Despite all of our grief, we still have hope. We have hope that God will, most importantly, use our story to point others to Him and find that they are not alone in this journey, that they too may have hope. We also have a hope that this is not the end of our story- that God will use our heart for fostering and adoption to expand our family.

My aunt and uncle went through the incredibly devastating experience of losing a child. Their sadness in losing Kira has not ended and it never will. But in their grief, they have hope. They know their story did not end with Kira's death. Instead, their story evolved into one that gives hope to others who have a sick child or are in the process of losing their child. They are on hospital committees and reaching out to coworkers. They are able to continue to have hope in their own grief by giving hope to others.

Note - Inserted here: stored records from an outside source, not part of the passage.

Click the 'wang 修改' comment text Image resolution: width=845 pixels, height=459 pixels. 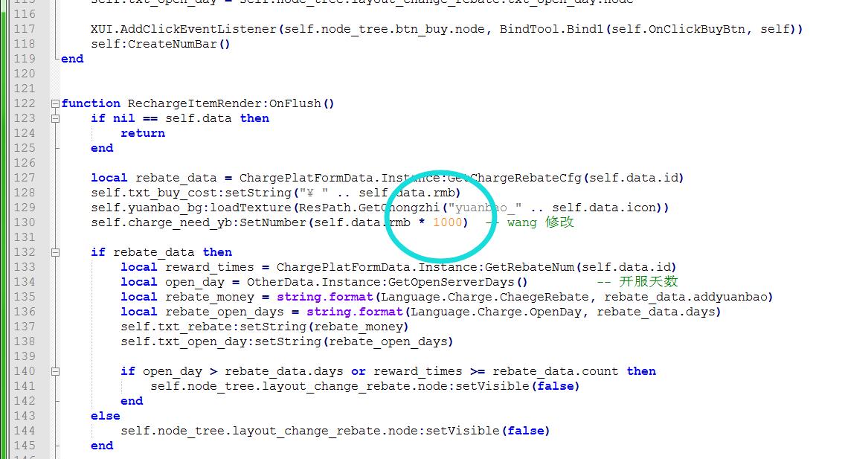click(x=540, y=222)
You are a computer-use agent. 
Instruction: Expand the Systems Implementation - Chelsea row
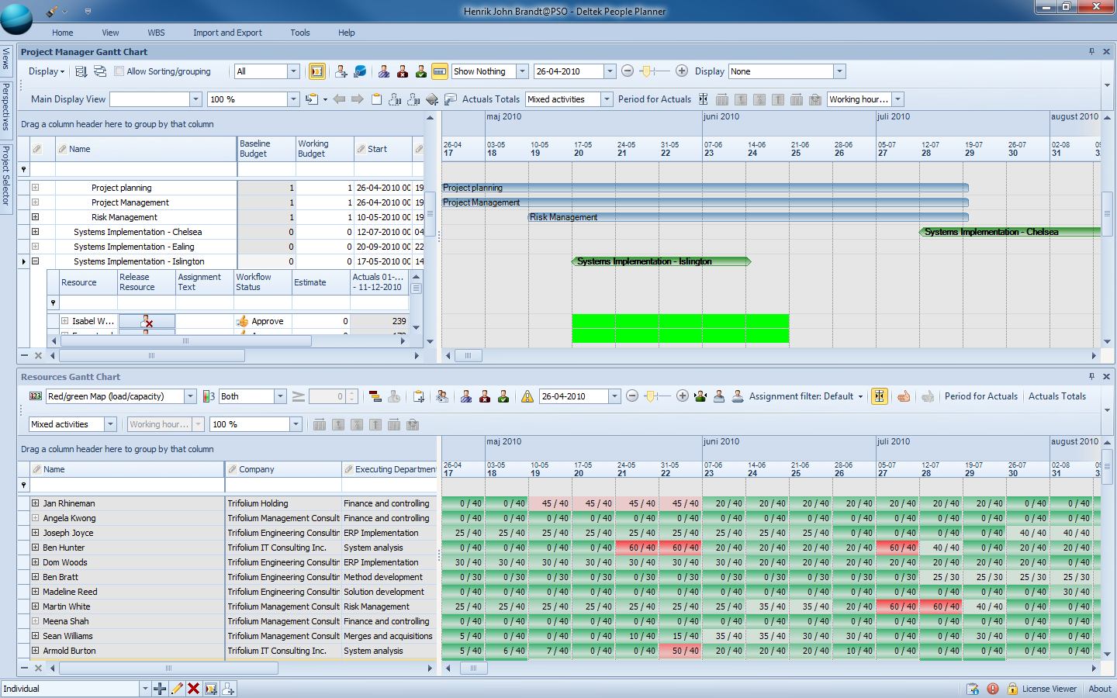coord(35,232)
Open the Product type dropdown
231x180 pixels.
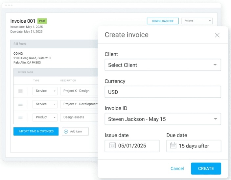coord(45,117)
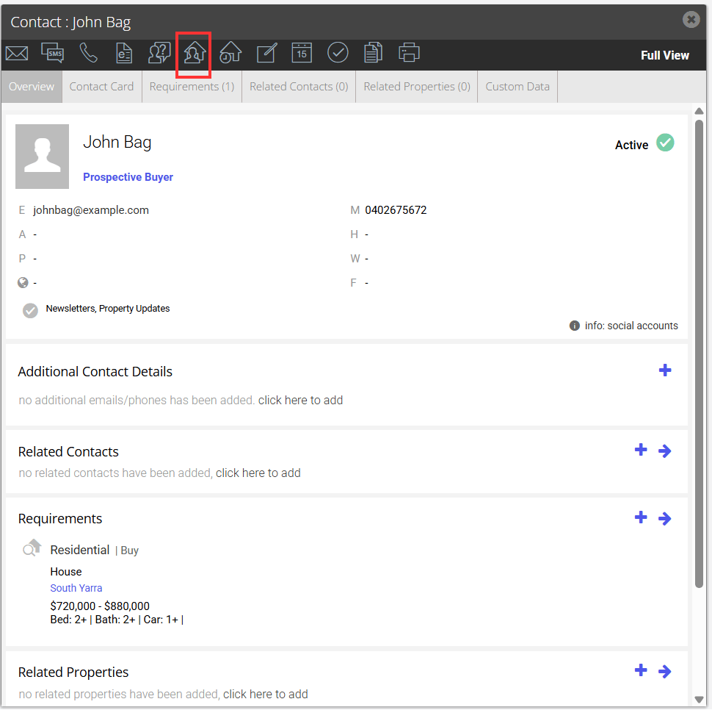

Sometimes it's still hard to be hopeful and be at peace about our situation. In fact, there are days where I want to be angry about it and say "It's not fair". Despite those days, I know that my faith and trust in God the Father will bring me back to a place of hope in Him.

Whatever your struggle or trial is, remember that you can have hope and peace and be hope and peace to others through Jesus.

*Romans 5:5*

And Hope does not put us to shame, because God's love has been poured out into our hearts through the Holy Spirit who has been given to us.